Два дня я вёл её до нашего поста. Меня там хорошо знали. У Наташи руки были связаны, и лицо она сделала грустное-грустное, как будто прощалась с жизнью.

— Эту фройляйн его превосходительство генерал Гернемм велел без повреждений сдать русским. Её обменяли на двоих наших бойцов.

— Будет исполнено, капитан, — дёрнул руку к козырьку постовой.

Я кашлянул.

— Вы что-нибудь слышали о лейтенантах, с которыми я приехал в ту деревню?

— Они сгорели, вы же сами знаете, капитан. Вместе с русской дрянью, у которой они жили. Кажется, лейтенант Мориц Гульц оставил без присмотра свой револьвер… О, они так хитры, эти славянские бестии! К счастью, сама издохла, как собака.

— Совершенно разделяю вашу ненависть. Да я бы и эту без промедления прихлопнул, — я замахнулся на Наташу кулаком, она отклонилась, состроив хмурую мину, — но приказ генерала, к сожалению, не позволяет.
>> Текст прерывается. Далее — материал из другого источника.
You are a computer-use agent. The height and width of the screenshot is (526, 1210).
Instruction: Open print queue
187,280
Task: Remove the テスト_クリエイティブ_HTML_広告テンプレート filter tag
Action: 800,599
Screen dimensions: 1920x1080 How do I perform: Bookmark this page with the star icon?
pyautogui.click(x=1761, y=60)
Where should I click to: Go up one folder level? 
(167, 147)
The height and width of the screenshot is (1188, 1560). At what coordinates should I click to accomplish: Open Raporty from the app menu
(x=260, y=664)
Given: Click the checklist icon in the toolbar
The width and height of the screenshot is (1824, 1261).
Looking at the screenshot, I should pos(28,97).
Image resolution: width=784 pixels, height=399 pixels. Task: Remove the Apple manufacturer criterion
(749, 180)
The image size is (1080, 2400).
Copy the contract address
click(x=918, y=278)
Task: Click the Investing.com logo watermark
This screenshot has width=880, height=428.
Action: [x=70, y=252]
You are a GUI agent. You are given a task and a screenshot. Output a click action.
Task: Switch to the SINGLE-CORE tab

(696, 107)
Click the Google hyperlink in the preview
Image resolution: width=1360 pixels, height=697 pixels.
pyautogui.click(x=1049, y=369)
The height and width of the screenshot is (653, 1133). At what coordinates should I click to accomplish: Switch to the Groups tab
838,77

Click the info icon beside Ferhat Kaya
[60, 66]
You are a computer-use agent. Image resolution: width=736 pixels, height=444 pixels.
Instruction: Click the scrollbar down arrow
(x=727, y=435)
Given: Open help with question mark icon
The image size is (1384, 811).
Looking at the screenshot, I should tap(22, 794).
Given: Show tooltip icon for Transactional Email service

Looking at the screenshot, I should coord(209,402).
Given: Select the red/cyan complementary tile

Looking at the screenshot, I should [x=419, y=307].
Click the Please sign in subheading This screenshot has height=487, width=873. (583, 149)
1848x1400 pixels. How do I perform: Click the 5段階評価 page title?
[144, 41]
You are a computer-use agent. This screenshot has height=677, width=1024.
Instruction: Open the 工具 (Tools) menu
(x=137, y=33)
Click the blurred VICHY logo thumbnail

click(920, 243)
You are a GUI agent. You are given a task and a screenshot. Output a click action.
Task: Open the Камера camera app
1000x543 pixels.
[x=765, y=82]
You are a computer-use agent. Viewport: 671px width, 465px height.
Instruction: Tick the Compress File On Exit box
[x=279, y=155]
Часа через полтора подъехала машина, за рулём сидел мой знакомый — рядовой Колль (преданный исполнитель — вот точное определение его личности).

— Оставь её на безопасном для тебя расстоянии. Сама доковыляет.

Колль кратко кивнул.

Его мотор я слышал ещё очень долго, провожая Наташу мыслью о спокойствии.

Что же было со мной, ты спросишь, мой лохматый друг? А со мной было счастье. Самое настоящее счастье, которое я скрывал до конца войны. Меня ни разу ни в чём не заподозрили — наверное, очень крепка была репутация нациста-патриота. Патриота-живодёра. Хотя заподозрить было в чём: во-первых, почему ни с того ни с сего загорелся Наташин дом; во-вторых, что это за причина, по которой я скрылся из виду на целых три дня; в-третьих, почему меня никто с тех пор не видел «вершащим нацистское правосудие»; в-четвёртых… В-четвёртых, почему я ношу на груди деревянное распятие.

Видишь, каков список, Роки. А я всё ещё жив.

Если все русские такие, как Наташа, то я не удивлюсь тому, что они победят нацистов. Так почему победят, ты спрашиваешь?..

Потому что любят. По-настоящему.

Да, Роки, теперь признаюсь тебе (вырываю это признание из глубочайших глубин души!): не подними я тогда на тебя нож, войны, наверное, никогда бы не случилось…

____________________________________________________

  

Людмила ПОЛИКУТИНА родилась в 1984 году в Украине. С детских лет живёт на Тамбовщине. В 2001 году окончила школу № 2 г. Котовска, в 2006-м — Тамбовский госуниверситет им. Г. Р. Державина. В настоящее время учится в аспирантуре и занимается воспитанием маленького сына.

Писать прозу начала в студенческие годы. Публиковалась в газетах, коллективных сборниках, альманахах, журнале «Мой мир» (Германия).